Musk’s AI startup raises further $6 billion

Musk's AI startup raises further $6 billion

FILE PHOTO: FILE PHOTO: Elon Musk, Chief Executive Officer of SpaceX and Tesla and owner of Twitter, gestures as he attends the Viva Technology conference in Paris, France, June 16, 2023. REUTERS/Gonzalo Fuentes/File Photo/File Photo

Paris, France — Billionaire tech mogul Elon Musk’s startup xAI said it had raised $6 billion from investors in its latest funding round, as it battles stiff competition in the artificial intelligence market.

The firm, whose flagship product is the Grok chatbot, garnered support from US venture capitalists, chipmakers NVIDIA and AMD, and investment funds from Saudi Arabia and Qatar among others.

Musk has repeatedly warned that AI poses a risk to human civilisation, but he is pushing hard for a bigger slice of investment in the sector and xAI already raised $6 billion in May.

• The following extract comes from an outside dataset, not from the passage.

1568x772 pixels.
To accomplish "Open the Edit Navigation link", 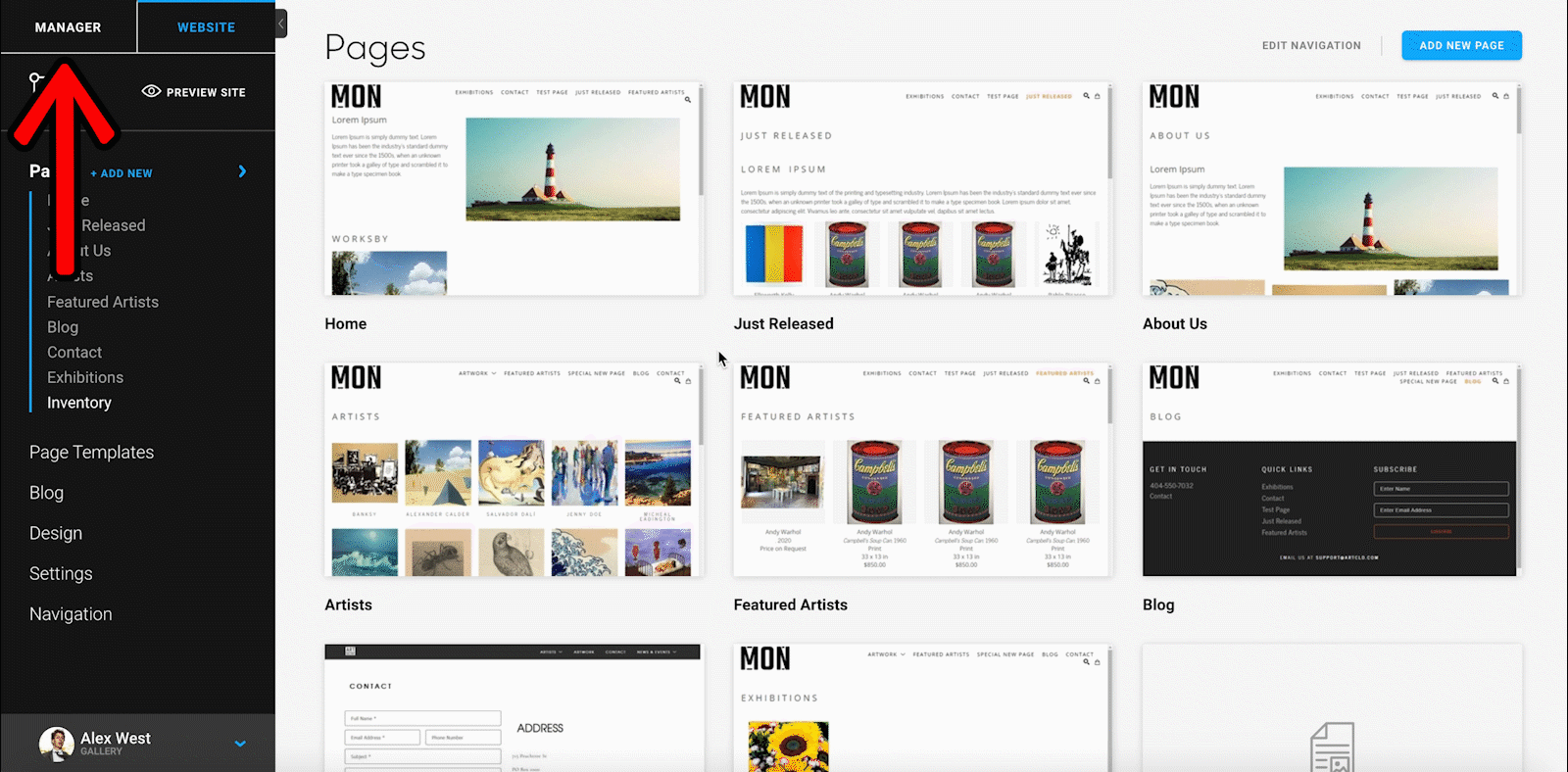I will [1311, 45].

READ: Into the stratosphere: Musk net worth tops $400 billion

The company is now one of the world’s most valuable startups with an estimated $50 billion valuation, though still dwarfed by chief competitor OpenAI’s estimated $157 billion.

Despite the sky-high estimates, critics have pointed out that AI firms are burning through cash and still have no clear path to profitability.

Announcing the funding on Monday, xAI said it would use the cash injection to “ship groundbreaking products that will be used by billions of people”.

It would also “accelerate the research and development of future technologies enabling the company’s mission to understand the true nature of the universe”.

Musk, who also acts as boss of SpaceX and Tesla and is a chief backer of US president-elect Donald Trump, wrote on his X account that “a lot of compute is needed” to power AI products.

He launched the company in July 2023 shortly after he signed an open letter calling for a pause in the development of powerful AI models.

Musk is currently taking legal action against ChatGPT-maker OpenAI, which he co-founded as a non-profit in 2015 before leaving in 2018, alleging that its conversion to a for-profit company breaks legally binding commitments.